Still. Her hand drifted down her body and even though it was more about getting off than the fantasy, she didn’t deny it was Jerry in her mind’s eye while she gasped and collected herself.

***

This was stupid, but he’d be damned if he showed up to this date … dinner … whatever … with roses. Stirling were her favorite, he’d heard. So he’d stood outside the flower shop for ten minutes, trying to convince himself to go in. But it wasn’t a date. Even still, men didn’t show up for dinner without something.

So he ducked into the hardware store instead. Something told him she’d appreciate the hilarity of a roadside emergency kit, so he grabbed it and headed out, walking the block to the restaurant. Through the window, he could see her waiting, fiddling awkwardly with the menus. Her hair was up in a conservative braid that made his fingers twitch and want to undo it, slowly, letting his fingers run through those tresses. . Ever since that dinner a month ago, all he’d wanted to do was find an excuse to see what she looked like when the power suits were cast aside. Her taste in blouses and jewelry told him that under the shoulder pads and pencil skirts there was a sensual woman who knew better than to reveal too many secrets to the world.

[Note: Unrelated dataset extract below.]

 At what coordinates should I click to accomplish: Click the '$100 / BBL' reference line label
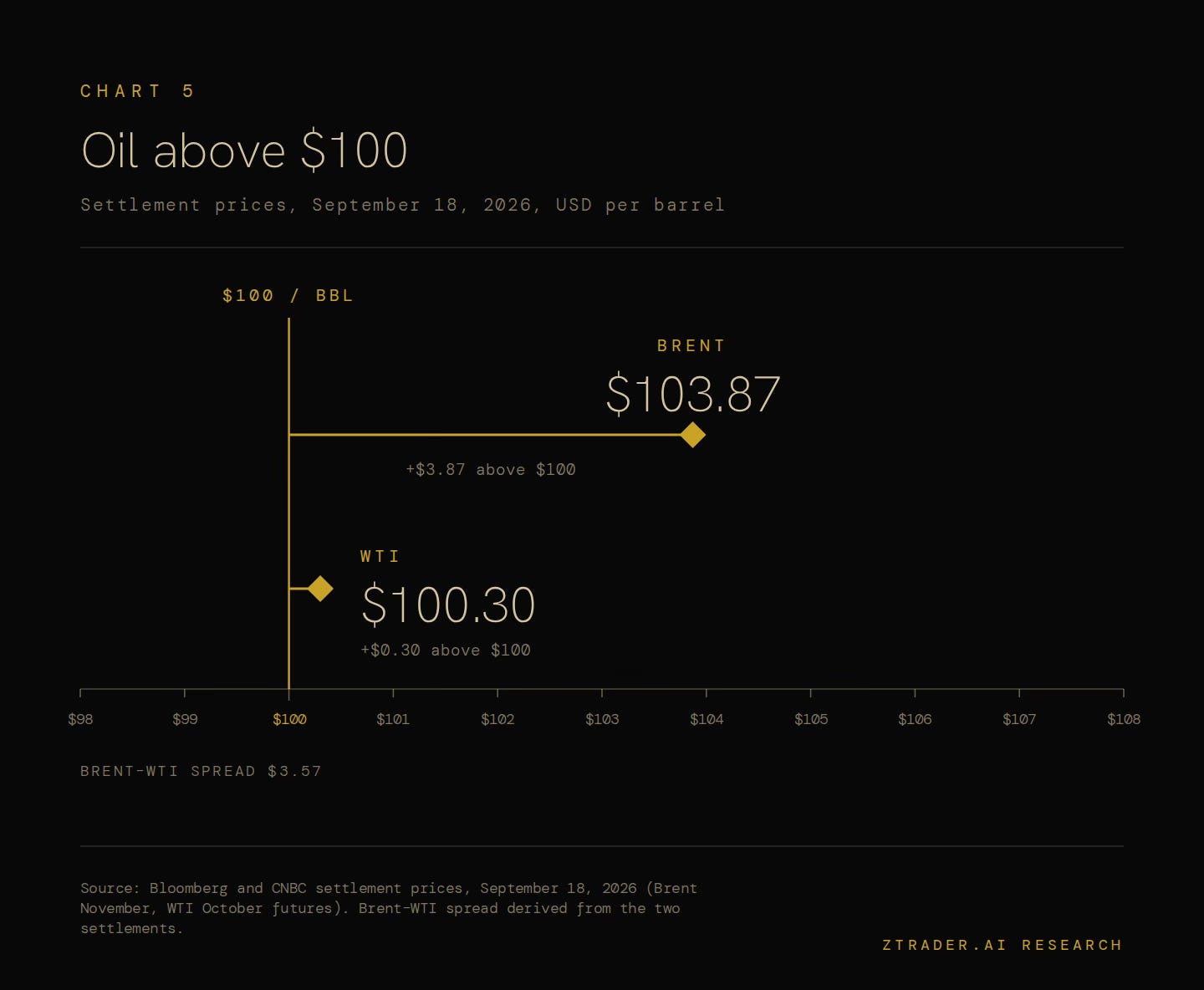[288, 296]
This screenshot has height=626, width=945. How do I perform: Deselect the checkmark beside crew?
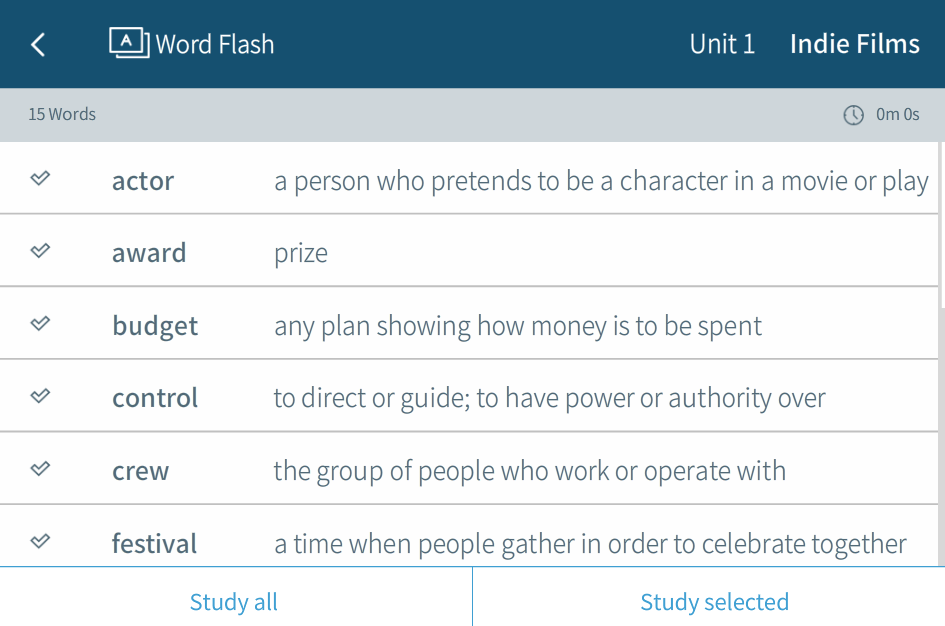pyautogui.click(x=40, y=469)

She probably wore lace panties.

Groaning, he swallowed his nerves and pushed his way into the restaurant. She looked over as he approached, and he recognized the terror in her eyes. Okay. Good. They were both wondering what the hell this meant.

“Open it,” he said as he put the case on the table. Her eyebrows shot up at the emergency roadside kit, and the air cooled ten degrees when he almost called this a date.

Okay. She’d also thought about not showing up.

Okay. She wasn’t sure what this meant either.

Okay. She served his “you aren’t wearing any panties” quip right back to him.

Okay. So she’d had fantasies about him too.

Okay. She wasn’t a fan of jokes where he decided what they were eating.

Okay. She was as nervous as he was.

Okay. Well.

He leaned over the table and kissed her and fully expected to get slugged in the jaw. Instead, she did exactly what he’d hoped for. She kissed him back. She smelled of Chanel No. 5 and whatever she used in her hair and her skin was so soft he never wanted to stop touching. This was bad. This was terrible. This …

“Let’s get dinner to go …” he murmured before going in for a third kiss.

She shook her head. “Let’s just go …”

Dear God she was intoxicating.

His place was closer, and she followed him, parking down the street. He stood at the entrance to his condo building and as she approached, he grabbed her and pulled her into the foyer and he didn’t give two shits who saw them making out against the mailboxes. Or in the elevator. Or against his door. Years of arguing had really only been foreplay and they were here now, tugging on clothes and trying, desperately, to get closer and closer. He’d worry about everything else later, including how his heart felt free for the first time in years. Right now, he wanted her naked and in his bed and she really didn’t seem to have a problem with that.

***

“We’re good here, right?” He asked, his mouth on her neck. They were finally inside, her back pressed against the door, his hand working the button on her pants.

He needed to ask? The man who pawed at Corky without a moment’s thought was asking her permission? She groaned a yes into his mouth and her blazer and blouse were left on the foyer floor while he all but dragged her to his bedroom.

“Lace,” he said, his nimble fingers unsnapping her bra. “If I’d realized you were a lace woman, I’d have done this years ago.”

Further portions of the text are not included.